§ **AIM OF THE TASK**: Your answer must consist solely of the lines from the one containing "Image resolution: width=305" through the last line of the records below, reproduced exactly, with all pictures omitted.
START RECORDS FOR PROCESSING
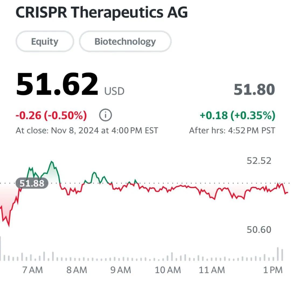
Task: Select the 11 AM time label
Action: (x=212, y=270)
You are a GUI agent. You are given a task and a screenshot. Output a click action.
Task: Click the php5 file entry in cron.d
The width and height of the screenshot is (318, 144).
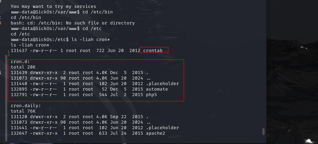(x=151, y=95)
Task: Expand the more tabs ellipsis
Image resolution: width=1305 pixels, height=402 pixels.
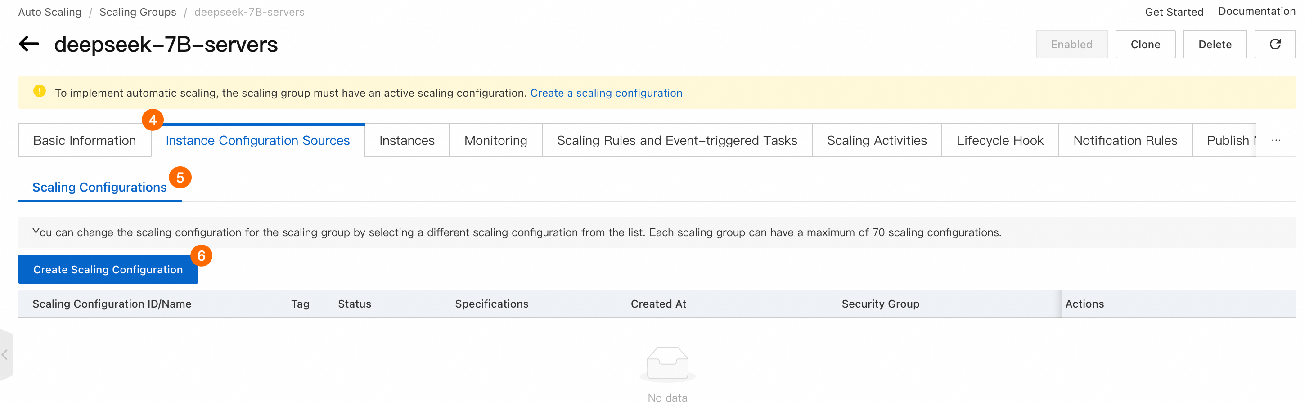Action: coord(1276,140)
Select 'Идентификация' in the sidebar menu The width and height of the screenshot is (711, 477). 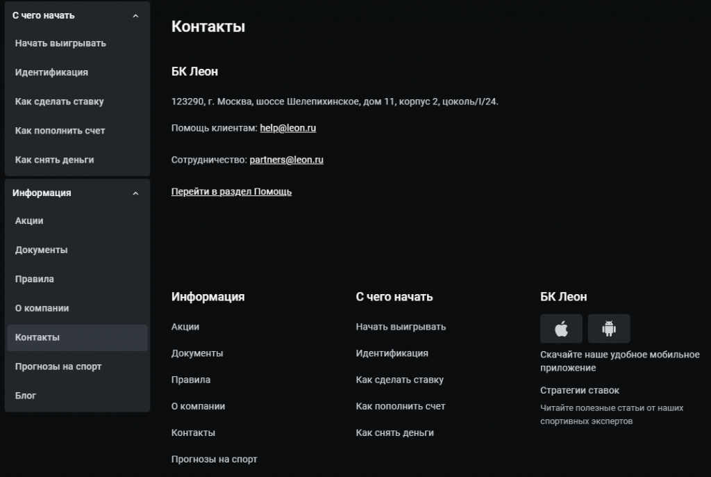(x=51, y=72)
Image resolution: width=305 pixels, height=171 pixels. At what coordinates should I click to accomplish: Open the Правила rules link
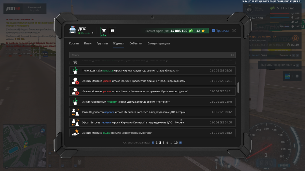coord(220,31)
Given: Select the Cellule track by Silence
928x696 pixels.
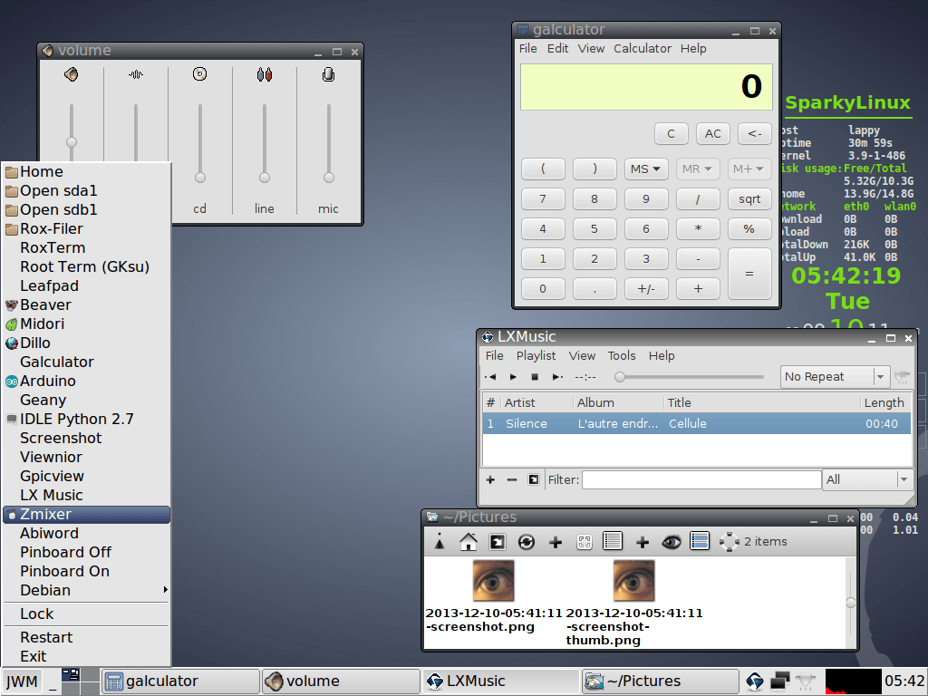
END RECORDS FOR PROCESSING
§ **RESPONSE TO THE TASK**:
Image resolution: width=305 pixels, height=171 pixels. At what coordinates should I click to accomplish: Open the Правила rules link
coord(220,31)
Given: Select the Cellule track by Silence
928x696 pixels.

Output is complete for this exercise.